# Project: Grammar Error Correction

This project aims to develop a quique autogrammer correction system using `Natural Language Processing` NLP techniques.


#### Train bart-base language model.

This project entails the training of a text-to-text transformation model utilising the bart-base architecture provided in the HappyTransformer package.
The model undergoes training using a dataset that consists of pairs of input phrases having grammatical faults and their corresponding repaired versions.

The processed CVS file is obtained after completing all the exploratory data analysis (EDA) steps in the preceding Python file. Only the unique, error-free rows are selected and divided into separate training and assessment datasets.


The model's performance is calculated using BLEU, ROUGE, and F0.5 scores.

The below model is very similar to the used for training of t5-small model

In [6]:
!pip install happytransformer
!pip install rouge_score

# T4 GPU

from IPython.display import clear_output
clear_output()

In [7]:
import csv
import pandas as pd
from sklearn.model_selection import train_test_split
from happytransformer import HappyTextToText, TTSettings, TTTrainArgs
import nltk
from rouge_score import rouge_scorer
from sklearn.metrics import fbeta_score
nltk.download('punkt')

[nltk_data] Downloading package punkt to /root/nltk_data...
[nltk_data]   Package punkt is already up-to-date!


True

In [8]:
happy_tt = HappyTextToText("BART", "facebook/bart-base")

In [9]:
# Load your grammar correction data from CSV
data_df = pd.read_csv("processed_grammar_correction.csv", sep = ",", quotechar='"', escapechar='\\')


input_sentences = data_df.iloc[:, 0].tolist()
correct_sentences = data_df.iloc[:, 1].tolist()


print("Input sentences:", input_sentences[:5])
print("Correct sentences:", correct_sentences[:5])

Input sentences: ['I goes to the store everyday.', 'They was playing soccer last night.', 'She have completed her homework.', "He don't know the answer.", 'The sun rise in the east.']
Correct sentences: ['I go to the store everyday.', 'They were playing soccer last night.', 'She has completed her homework.', "He doesn't know the answer.", 'The sun rises in the east.']


In [10]:

# Split into training and evaluation datasets
input_train, input_eval, target_train, target_eval = train_test_split(
    input_sentences, correct_sentences, test_size=0.2, random_state=42)


In [11]:
ttt_args = TTTrainArgs(num_train_epochs=3, batch_size=8, max_input_length=512, max_output_length=512)

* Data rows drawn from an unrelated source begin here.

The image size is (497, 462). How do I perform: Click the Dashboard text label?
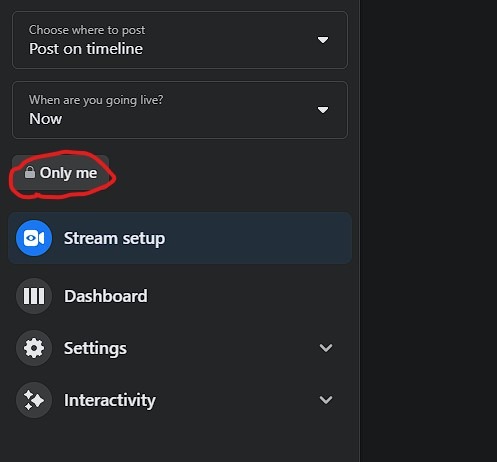click(x=106, y=296)
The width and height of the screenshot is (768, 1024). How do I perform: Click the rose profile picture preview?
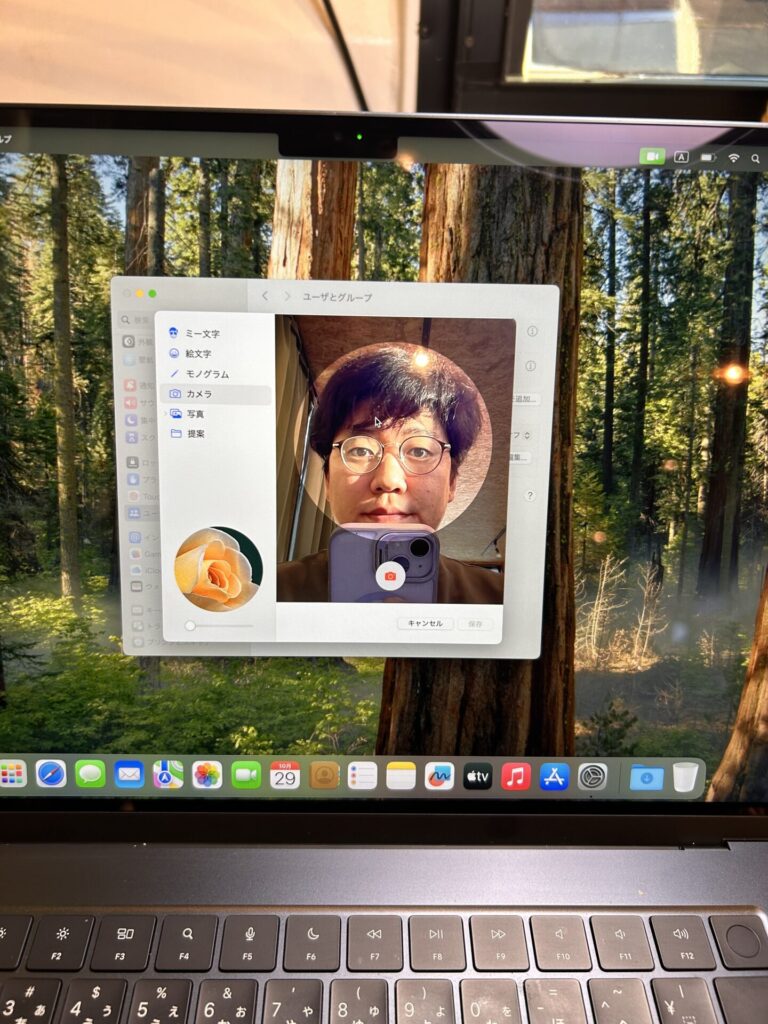coord(218,569)
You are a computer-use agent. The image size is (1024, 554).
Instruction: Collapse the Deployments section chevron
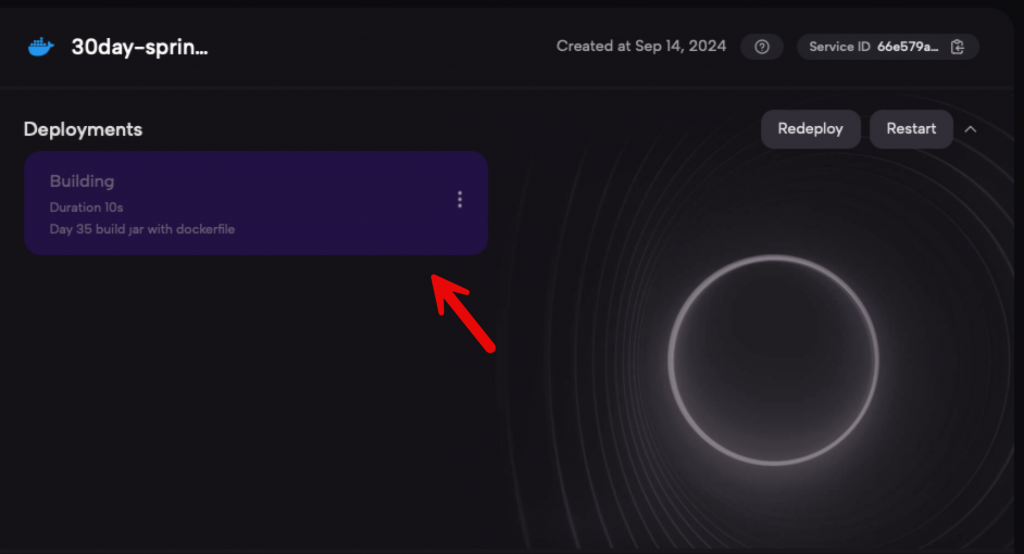click(x=970, y=129)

# Save training data to a CSV file
training_df = pd.DataFrame({
    "input": input_sentences,
    "target": correct_sentences
})
training_file = "training_data.csv"
training_df.to_csv(training_file, index=False)

In [12]:

# Train the model on your data
happy_tt.train(training_file, args = ttt_args)


Generating train split: 0 examples [00:00, ? examples/s]

Map:   0%|          | 0/1559 [00:00<?, ? examples/s]

Map:   0%|          | 0/174 [00:00<?, ? examples/s]



Step,Training Loss,Validation Loss
1,0.8103,1.227144
59,0.5862,0.389758
118,0.4313,0.315759
177,0.3406,0.238711
236,0.2379,0.240713
295,0.1864,0.239482
354,0.1587,0.230264
413,0.1751,0.232284
472,0.0997,0.228387
531,0.1022,0.224264


In [13]:
# Save evaluation data to a CSV file
evaluation_df = pd.DataFrame({
    "input": input_eval,
    "target": target_eval
})
evaluation_file = "evaluation_data.csv"
evaluation_df.to_csv(evaluation_file, index=False)

In [14]:
# Let's generate predictions

eval_data_df = pd.read_csv(evaluation_file)

predictions = []
for input_text in eval_data_df['input']:
    result = happy_tt.generate_text(input_text)
    predictions.append(result.text)

In [15]:
# Let's also add predictions to the evaluation DataFrame

eval_data_df['predicted_text'] = predictions

eval_data_df.head()

Unnamed: 0,input,target,predicted_text
0,Can you help me this problem,Can you help me with this problem?,Can you help me with this problem?
1,The restaurant offers a wide varity of dishes.,The restaurant offers a wide variety of dishes.,The restaurant offers a wide variety of dishes.
2,The small little puppy was playing in the yard.,The small puppy was playing in the yard.,The small puppy was playing in the yard.
3,Download the file and open it,Downloaded the file and opened it,Downloaded the file and opened it.
4,They don’t like ice cream.,They don’t like ice cream.,They don’t like ice cream.


In [16]:
# Let's first compute BLEU score
references = [nltk.word_tokenize(text_1) for text_1 in eval_data_df['target']]
hypotheses = [nltk.word_tokenize(text_2) for text_2 in eval_data_df['predicted_text']]
bleu_score = nltk.translate.bleu_score.corpus_bleu([[ref] for ref in references], hypotheses)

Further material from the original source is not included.